Au début du mois, le guide a en outre publié sa deuxième sélection des bars PMU de France.
« Un prix du Fooding, ça change beaucoup de choses », assure le chef Guillaume Monjuré, sacré « meilleure table » en 2023 pour Le Palégrié chez l’Henri, dans le Vercors, et en 2013 pour Le Palégrié à Lyon, aujourd’hui fermé. « Ça nous a rempli le restaurant pour plusieurs mois, voire une année », se souvient-il.
« Après le prix, on a eu beaucoup de monde », confirme Thomas Benady, distingué par le Fooding d’amour en 2020 pour l’Auberge Sauvage (Manche).
Si le Fooding conserve une influence certaine, celle-ci semble toutefois s’être un peu essoufflée.
« Les restos se sont beaucoup démocratisés. Il y a les réseaux sociaux, les influenceurs, la télé, les Top Chefs… Peut-être que c’est plus difficile de continuer à être cool et défricheur quand on est plus connu », observe encore Alice Bosio.
Pour Emmanuel Rubin, « Le Fooding a été le pionnier. Aujourd’hui, il est parfois copié, et parfois peut-être dépassé, mais il a décomplexé cette bouffe ».

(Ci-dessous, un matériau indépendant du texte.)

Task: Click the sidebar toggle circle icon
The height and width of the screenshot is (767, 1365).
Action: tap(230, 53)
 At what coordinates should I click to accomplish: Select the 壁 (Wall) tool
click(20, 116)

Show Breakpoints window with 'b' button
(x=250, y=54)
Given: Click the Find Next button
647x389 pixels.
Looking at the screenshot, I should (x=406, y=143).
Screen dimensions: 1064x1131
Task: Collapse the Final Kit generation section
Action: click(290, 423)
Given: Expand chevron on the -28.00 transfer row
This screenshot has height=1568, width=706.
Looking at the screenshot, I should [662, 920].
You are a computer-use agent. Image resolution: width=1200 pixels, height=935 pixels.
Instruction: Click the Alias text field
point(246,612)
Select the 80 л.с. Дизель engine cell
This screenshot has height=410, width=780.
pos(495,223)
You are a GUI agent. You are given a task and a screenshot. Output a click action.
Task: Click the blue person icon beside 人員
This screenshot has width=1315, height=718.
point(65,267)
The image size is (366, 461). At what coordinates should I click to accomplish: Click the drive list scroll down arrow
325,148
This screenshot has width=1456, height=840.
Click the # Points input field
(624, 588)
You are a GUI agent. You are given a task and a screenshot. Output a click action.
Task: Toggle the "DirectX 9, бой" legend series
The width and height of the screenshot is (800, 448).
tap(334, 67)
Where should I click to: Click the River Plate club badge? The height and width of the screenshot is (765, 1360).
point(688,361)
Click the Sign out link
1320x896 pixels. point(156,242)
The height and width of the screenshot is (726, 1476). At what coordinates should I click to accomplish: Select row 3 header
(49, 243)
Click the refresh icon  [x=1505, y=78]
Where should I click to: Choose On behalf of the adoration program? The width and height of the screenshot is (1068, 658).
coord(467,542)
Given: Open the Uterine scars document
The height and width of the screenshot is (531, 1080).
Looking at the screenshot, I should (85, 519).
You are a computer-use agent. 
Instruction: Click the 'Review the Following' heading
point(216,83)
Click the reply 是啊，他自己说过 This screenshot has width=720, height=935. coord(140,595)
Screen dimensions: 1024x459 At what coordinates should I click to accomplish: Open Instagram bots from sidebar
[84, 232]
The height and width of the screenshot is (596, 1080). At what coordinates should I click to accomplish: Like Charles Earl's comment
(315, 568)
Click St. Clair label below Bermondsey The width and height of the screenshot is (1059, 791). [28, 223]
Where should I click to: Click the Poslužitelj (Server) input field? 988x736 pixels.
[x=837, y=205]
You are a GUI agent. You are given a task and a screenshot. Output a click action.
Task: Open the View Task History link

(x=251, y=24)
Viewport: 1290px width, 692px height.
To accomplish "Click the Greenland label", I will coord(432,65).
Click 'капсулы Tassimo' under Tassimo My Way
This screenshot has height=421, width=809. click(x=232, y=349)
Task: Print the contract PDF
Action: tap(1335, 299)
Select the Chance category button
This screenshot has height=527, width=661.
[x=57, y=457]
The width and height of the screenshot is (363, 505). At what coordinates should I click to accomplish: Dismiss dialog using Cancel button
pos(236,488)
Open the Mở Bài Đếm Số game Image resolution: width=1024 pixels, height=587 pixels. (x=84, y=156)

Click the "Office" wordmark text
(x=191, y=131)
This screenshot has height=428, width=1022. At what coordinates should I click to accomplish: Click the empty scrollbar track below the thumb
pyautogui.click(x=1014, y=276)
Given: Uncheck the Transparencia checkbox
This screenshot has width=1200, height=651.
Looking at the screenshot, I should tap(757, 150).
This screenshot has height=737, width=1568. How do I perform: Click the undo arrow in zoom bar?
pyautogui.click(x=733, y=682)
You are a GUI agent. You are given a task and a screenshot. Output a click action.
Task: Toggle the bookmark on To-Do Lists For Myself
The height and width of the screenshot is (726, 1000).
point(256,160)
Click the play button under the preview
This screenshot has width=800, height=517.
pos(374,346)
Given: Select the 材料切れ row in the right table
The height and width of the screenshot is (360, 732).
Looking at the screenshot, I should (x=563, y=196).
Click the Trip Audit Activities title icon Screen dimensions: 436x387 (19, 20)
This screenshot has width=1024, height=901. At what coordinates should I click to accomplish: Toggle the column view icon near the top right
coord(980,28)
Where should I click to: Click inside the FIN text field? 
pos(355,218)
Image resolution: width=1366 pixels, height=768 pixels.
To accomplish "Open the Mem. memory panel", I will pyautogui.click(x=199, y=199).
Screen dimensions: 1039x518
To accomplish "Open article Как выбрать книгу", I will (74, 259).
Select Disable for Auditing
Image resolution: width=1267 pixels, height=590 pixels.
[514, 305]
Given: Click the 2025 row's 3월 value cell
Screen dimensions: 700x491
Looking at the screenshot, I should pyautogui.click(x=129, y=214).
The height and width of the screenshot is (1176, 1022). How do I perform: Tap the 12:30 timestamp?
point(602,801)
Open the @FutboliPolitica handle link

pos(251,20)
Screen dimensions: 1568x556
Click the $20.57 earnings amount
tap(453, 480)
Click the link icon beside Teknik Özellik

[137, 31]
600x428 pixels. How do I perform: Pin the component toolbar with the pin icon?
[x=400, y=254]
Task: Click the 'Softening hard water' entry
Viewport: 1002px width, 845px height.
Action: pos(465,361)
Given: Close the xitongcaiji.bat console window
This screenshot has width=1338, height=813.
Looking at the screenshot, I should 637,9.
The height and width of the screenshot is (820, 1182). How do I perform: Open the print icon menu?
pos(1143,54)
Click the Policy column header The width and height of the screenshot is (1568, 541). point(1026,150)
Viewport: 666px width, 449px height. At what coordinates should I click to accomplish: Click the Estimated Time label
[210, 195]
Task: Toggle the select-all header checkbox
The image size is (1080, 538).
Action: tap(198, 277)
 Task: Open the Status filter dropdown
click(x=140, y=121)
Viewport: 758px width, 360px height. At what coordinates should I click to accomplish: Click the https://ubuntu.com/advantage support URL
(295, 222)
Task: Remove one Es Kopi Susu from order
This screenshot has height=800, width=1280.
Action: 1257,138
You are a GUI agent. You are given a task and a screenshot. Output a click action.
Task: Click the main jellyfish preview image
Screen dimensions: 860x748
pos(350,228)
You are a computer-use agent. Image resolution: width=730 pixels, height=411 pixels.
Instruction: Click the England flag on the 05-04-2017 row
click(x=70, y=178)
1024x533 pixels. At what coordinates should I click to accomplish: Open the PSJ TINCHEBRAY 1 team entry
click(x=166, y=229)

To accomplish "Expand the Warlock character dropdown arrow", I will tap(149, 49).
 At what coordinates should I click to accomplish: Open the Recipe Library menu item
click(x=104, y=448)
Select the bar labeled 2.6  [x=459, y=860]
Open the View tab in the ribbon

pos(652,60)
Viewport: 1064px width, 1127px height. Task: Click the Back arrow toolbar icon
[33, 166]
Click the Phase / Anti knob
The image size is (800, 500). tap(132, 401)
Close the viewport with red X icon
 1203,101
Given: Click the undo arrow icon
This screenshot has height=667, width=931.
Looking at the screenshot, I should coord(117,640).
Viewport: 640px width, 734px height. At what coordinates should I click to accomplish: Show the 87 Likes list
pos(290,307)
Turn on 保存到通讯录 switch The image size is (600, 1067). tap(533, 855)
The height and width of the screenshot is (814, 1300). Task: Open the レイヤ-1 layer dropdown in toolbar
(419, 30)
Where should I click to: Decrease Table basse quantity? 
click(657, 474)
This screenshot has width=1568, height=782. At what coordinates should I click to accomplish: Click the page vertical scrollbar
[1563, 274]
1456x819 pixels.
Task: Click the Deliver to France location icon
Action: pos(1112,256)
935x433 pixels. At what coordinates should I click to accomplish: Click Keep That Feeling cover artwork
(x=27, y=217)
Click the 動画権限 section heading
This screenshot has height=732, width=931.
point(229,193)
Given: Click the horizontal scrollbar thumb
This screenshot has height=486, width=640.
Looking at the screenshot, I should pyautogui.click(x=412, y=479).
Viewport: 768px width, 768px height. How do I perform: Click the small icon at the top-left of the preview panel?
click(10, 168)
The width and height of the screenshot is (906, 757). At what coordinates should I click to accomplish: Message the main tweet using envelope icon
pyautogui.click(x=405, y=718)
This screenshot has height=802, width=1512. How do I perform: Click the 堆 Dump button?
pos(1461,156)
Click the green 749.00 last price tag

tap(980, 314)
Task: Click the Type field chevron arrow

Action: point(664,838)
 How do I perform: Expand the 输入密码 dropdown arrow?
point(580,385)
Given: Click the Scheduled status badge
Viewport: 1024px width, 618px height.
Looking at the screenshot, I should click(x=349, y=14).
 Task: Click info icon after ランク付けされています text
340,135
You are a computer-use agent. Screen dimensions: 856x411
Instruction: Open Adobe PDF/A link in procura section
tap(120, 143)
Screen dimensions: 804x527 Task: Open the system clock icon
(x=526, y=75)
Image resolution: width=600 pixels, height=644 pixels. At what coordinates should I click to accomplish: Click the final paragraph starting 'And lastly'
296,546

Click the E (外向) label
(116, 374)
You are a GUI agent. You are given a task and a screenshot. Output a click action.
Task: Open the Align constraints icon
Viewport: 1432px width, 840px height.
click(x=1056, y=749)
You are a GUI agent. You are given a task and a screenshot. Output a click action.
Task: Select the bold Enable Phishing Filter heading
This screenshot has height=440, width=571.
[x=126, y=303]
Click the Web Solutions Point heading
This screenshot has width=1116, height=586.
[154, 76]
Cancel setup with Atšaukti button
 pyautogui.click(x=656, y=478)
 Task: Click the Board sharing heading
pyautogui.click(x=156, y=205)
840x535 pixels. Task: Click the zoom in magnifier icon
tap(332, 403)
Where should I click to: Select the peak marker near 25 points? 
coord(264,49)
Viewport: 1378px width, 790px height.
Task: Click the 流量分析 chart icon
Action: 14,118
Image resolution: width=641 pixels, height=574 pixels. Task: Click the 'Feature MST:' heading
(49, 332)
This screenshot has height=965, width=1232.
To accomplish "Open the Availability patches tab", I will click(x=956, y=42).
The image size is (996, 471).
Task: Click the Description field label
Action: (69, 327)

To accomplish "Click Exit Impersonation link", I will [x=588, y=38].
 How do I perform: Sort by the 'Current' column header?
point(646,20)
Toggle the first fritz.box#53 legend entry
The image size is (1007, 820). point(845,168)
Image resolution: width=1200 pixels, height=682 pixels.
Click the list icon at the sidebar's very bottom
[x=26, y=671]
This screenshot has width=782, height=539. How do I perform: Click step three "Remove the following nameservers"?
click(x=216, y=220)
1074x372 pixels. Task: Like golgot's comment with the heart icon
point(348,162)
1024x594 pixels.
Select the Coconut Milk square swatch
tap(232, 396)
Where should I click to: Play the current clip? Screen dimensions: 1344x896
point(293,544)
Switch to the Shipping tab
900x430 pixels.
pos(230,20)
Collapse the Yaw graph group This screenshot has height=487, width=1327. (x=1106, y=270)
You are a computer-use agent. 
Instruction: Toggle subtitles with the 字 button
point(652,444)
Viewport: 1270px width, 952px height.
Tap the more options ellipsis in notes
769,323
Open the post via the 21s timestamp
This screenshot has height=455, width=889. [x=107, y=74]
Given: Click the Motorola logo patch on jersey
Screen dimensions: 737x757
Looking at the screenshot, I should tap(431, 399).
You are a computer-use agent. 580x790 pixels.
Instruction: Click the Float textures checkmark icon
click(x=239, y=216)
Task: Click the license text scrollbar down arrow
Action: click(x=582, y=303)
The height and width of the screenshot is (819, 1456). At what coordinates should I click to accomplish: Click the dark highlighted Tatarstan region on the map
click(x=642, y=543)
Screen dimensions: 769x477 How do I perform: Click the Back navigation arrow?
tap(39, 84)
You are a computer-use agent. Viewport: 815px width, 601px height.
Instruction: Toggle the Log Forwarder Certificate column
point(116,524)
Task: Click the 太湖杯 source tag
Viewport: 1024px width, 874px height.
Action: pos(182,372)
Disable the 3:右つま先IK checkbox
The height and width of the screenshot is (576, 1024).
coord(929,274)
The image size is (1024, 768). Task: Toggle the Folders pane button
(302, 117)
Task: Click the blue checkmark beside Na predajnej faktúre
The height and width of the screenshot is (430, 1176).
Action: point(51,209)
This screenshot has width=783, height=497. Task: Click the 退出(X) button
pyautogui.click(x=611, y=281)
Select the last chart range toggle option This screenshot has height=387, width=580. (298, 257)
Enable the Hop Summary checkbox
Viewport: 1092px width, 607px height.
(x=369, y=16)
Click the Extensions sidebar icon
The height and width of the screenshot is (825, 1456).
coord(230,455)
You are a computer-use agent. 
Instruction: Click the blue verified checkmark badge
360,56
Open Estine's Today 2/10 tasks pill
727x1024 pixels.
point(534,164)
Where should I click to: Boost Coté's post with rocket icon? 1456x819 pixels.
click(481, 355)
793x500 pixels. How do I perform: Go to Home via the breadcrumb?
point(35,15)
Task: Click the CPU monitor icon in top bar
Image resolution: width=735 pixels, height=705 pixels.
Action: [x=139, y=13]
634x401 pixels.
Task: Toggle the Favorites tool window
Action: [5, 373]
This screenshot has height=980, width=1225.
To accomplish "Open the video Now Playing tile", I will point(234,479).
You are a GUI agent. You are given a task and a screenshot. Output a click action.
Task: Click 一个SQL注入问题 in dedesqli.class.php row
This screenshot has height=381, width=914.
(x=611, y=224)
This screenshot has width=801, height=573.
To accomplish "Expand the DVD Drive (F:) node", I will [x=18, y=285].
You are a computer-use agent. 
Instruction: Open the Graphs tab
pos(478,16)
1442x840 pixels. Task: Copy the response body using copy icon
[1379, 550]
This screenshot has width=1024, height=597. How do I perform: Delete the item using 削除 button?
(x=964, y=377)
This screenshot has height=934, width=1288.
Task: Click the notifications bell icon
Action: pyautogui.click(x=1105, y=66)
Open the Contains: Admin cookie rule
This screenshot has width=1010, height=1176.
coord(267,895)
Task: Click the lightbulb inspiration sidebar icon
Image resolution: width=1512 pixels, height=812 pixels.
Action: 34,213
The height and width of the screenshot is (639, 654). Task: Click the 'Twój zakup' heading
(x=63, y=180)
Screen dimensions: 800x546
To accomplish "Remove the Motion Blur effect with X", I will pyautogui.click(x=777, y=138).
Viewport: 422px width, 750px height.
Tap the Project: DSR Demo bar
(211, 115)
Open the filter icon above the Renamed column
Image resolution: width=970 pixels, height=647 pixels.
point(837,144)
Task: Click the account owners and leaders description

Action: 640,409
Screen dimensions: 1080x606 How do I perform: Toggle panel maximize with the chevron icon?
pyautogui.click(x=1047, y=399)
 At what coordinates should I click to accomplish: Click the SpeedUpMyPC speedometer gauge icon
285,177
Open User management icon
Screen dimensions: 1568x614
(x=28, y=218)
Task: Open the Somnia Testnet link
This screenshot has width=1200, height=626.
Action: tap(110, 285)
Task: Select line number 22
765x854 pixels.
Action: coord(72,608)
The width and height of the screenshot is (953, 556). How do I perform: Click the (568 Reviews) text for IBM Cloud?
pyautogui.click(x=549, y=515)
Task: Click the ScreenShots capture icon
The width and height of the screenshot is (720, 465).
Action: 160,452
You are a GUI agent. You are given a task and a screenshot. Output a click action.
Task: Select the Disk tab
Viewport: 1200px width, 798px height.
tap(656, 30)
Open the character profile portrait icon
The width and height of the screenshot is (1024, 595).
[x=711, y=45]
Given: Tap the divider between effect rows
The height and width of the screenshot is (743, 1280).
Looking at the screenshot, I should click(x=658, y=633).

- Ce qu’il faut retenir : Le guide Fooding fête ses 25 ans en mettant à l’honneur des adresses modestes comme La Maison de la Pia à Tende. Il continue de porter des tendances culinaires nouvelles et une gastronomie française plus décomplexée. Son influence demeure réelle, même si elle se heurte désormais à la concurrence des réseaux sociaux, des médias et des influenceurs.